JamieTaylor-TUOS commented 1 year ago

Thanks @JulianBriggs.

There is an issue with the format used for the updated_gmt field - please could you return in ISO8601 format as per the datetime_gmt field?

Please also use MAX as the agg function for updated_gmt when returning aggregate data at GSP/PES level.

JulianBriggs commented 1 year ago

Hi Jamie,

Have fixed the format. Could you explain why you prefer MAX to MIN for the agg function? My thinking is that the reliable updated_gmt timestamp of an aggregated value is the earliest timestamp of the values it is based on, not the latest.

Pls check and confirm https://staging.solar.sheffield.ac.uk/pvlive/api/v4/gsp/0?extra_fields=updated_gmt Thanks kr J

On Wed, 3 May 2023 at 11:50, Jamie Taylor @.***> wrote:

Thanks @JulianBriggs https://github.com/JulianBriggs.

There is an issue with the format used for the updated_gmt field - please could you return in ISO8601 format as per the datetime_gmt field?

Please also use MAX as the agg function for updated_gmt when returning aggregate data at GSP/PES level.

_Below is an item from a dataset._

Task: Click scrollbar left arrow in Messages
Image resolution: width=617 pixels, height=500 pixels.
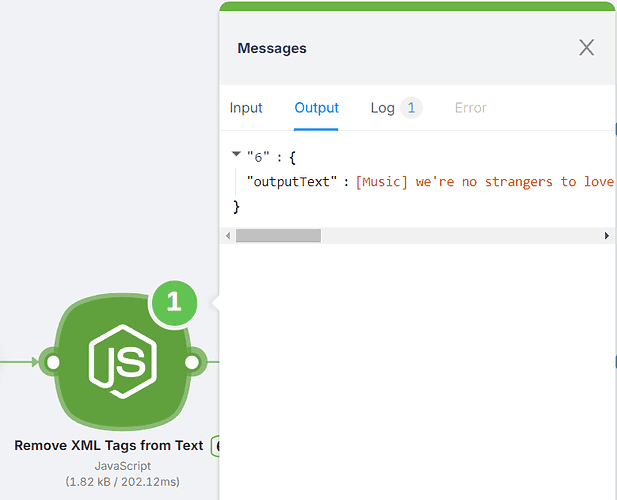Action: (227, 236)
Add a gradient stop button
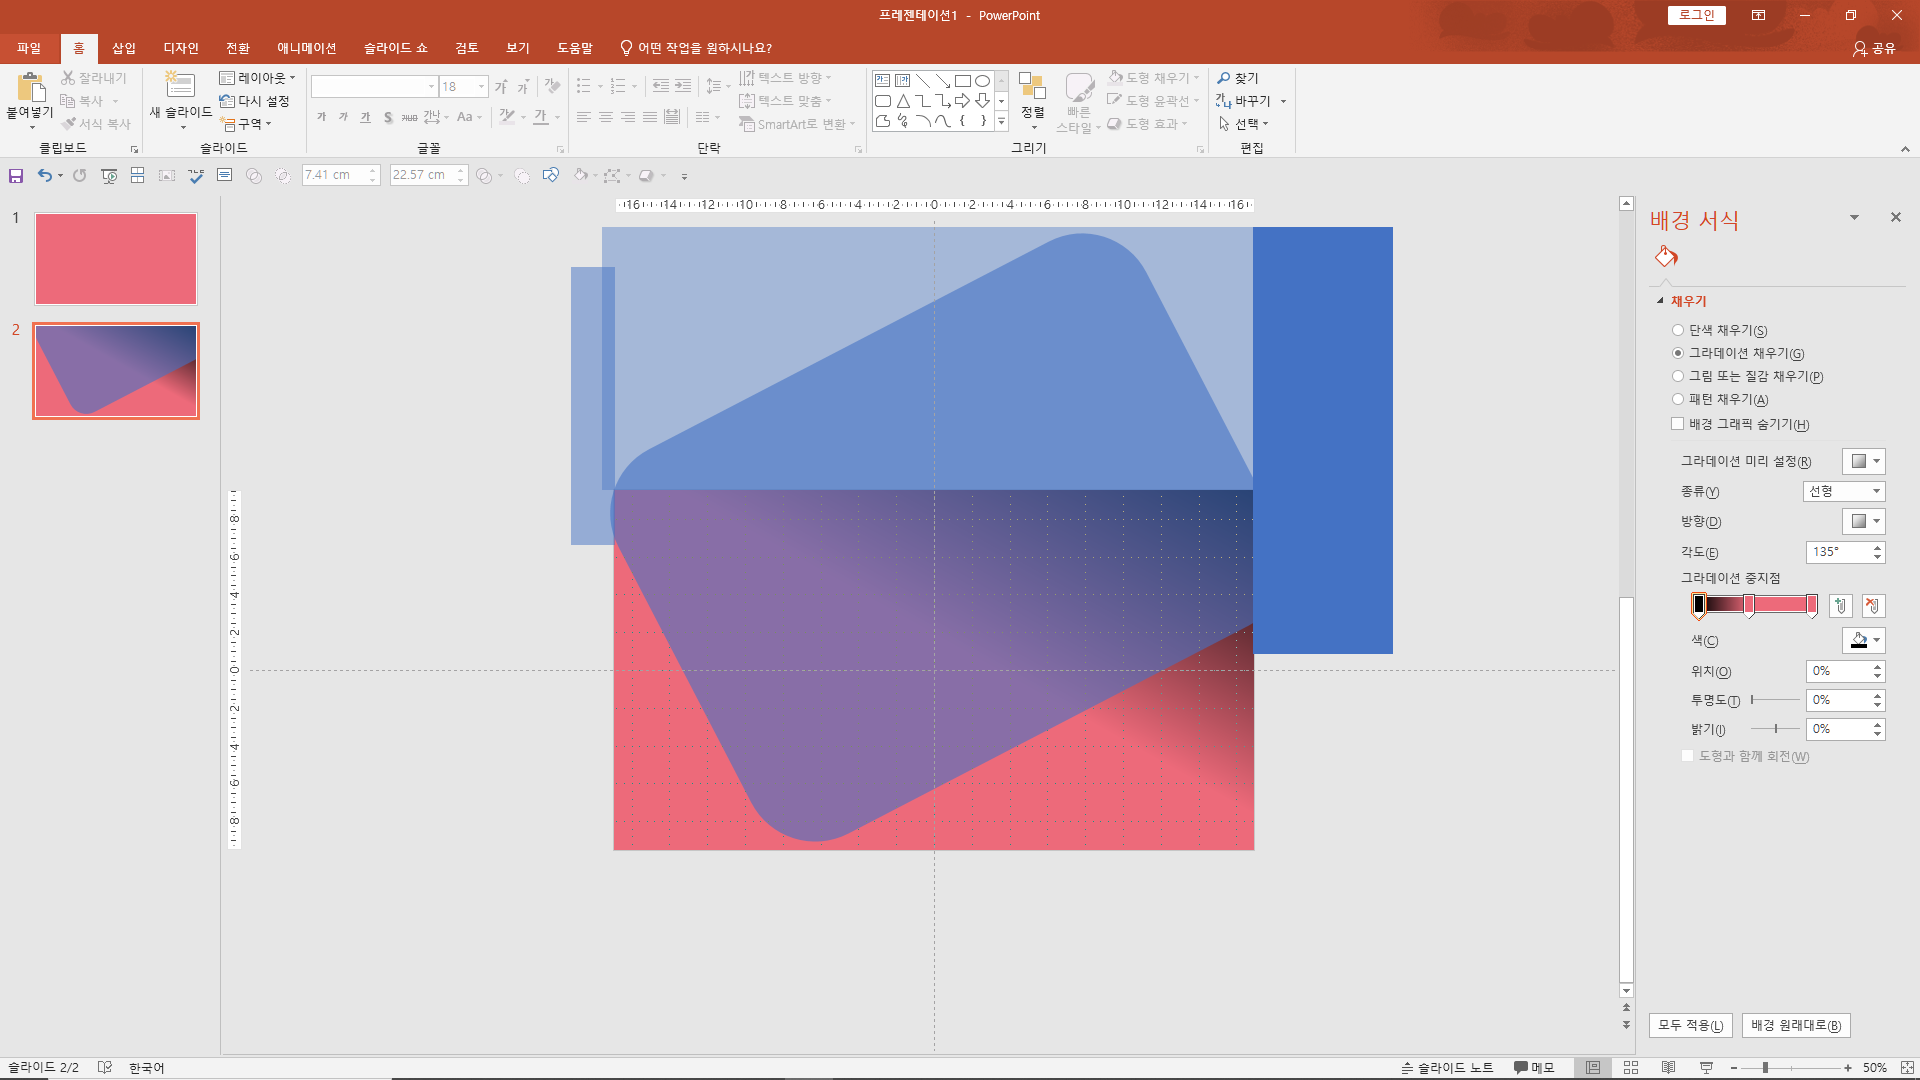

— Reply to this email directly, view it on GitHub https://github.com/SheffieldSolar/PV_Live-API/issues/20#issuecomment-1532822926, or unsubscribe https://github.com/notifications/unsubscribe-auth/APAUAOK2SF5DDWCS6C6H5VLXEI2AXANCNFSM6AAAAAAXPE3UVI . You are receiving this because you were mentioned.Message ID: @.***>

-- Julian Briggs Research Software Developer Sheffield Solar Physics & Astronomy University of Sheffield I am currently working remotely. My preferred method of contact is email. My normal working hours are 06:00 - 16:00 Mon-Thu

JamieTaylor-TUOS commented 1 year ago

@JulianBriggs We want the updated_gmt field to mark the time of the latest change to the outturn estimate. In the case of PES outturn estimates, any change to of one of the constituent GSP outturns would also represent a change to the PES outturn, hence we should use MAX.

The format looks good now 👍

JulianBriggs commented 1 year ago

OK Have deployed to production API (ssfdb3). kr J

On Wed, 3 May 2023 at 12:34, Jamie Taylor @.***> wrote:

@JulianBriggs https://github.com/JulianBriggs We want the updated_gmt field to mark the time of the latest change to the outturn estimate. In the case of PES outturn estimates, any change to the outturn of one of the constituent GSP outturns would also represent a change to the PES outturn, hence we should use MAX.

The format looks good now 👍

— Reply to this email directly, view it on GitHub https://github.com/SheffieldSolar/PV_Live-API/issues/20#issuecomment-1532872121, or unsubscribe https://github.com/notifications/unsubscribe-auth/APAUAOJE3SD72OPLTRXD6FLXEI7C7ANCNFSM6AAAAAAXPE3UVI . You are receiving this because you were mentioned.Message ID: @.***>

-- Julian Briggs Research Software Developer Sheffield Solar Physics & Astronomy University of Sheffield I am currently working remotely. My preferred method of contact is email. My normal working hours are 06:00 - 16:00 Mon-Thu

JulianBriggs commented 1 year ago

correction will deploy to production after dark this evening. kr J

On Wed, 3 May 2023 at 12:39, Julian Briggs @.***> wrote:

OK Have deployed to production API (ssfdb3). kr J

On Wed, 3 May 2023 at 12:34, Jamie Taylor @.***> wrote:

@JulianBriggs https://github.com/JulianBriggs We want the updated_gmt field to mark the time of the latest change to the outturn estimate. In the case of PES outturn estimates, any change to the outturn of one of the constituent GSP outturns would also represent a change to the PES outturn, hence we should use MAX.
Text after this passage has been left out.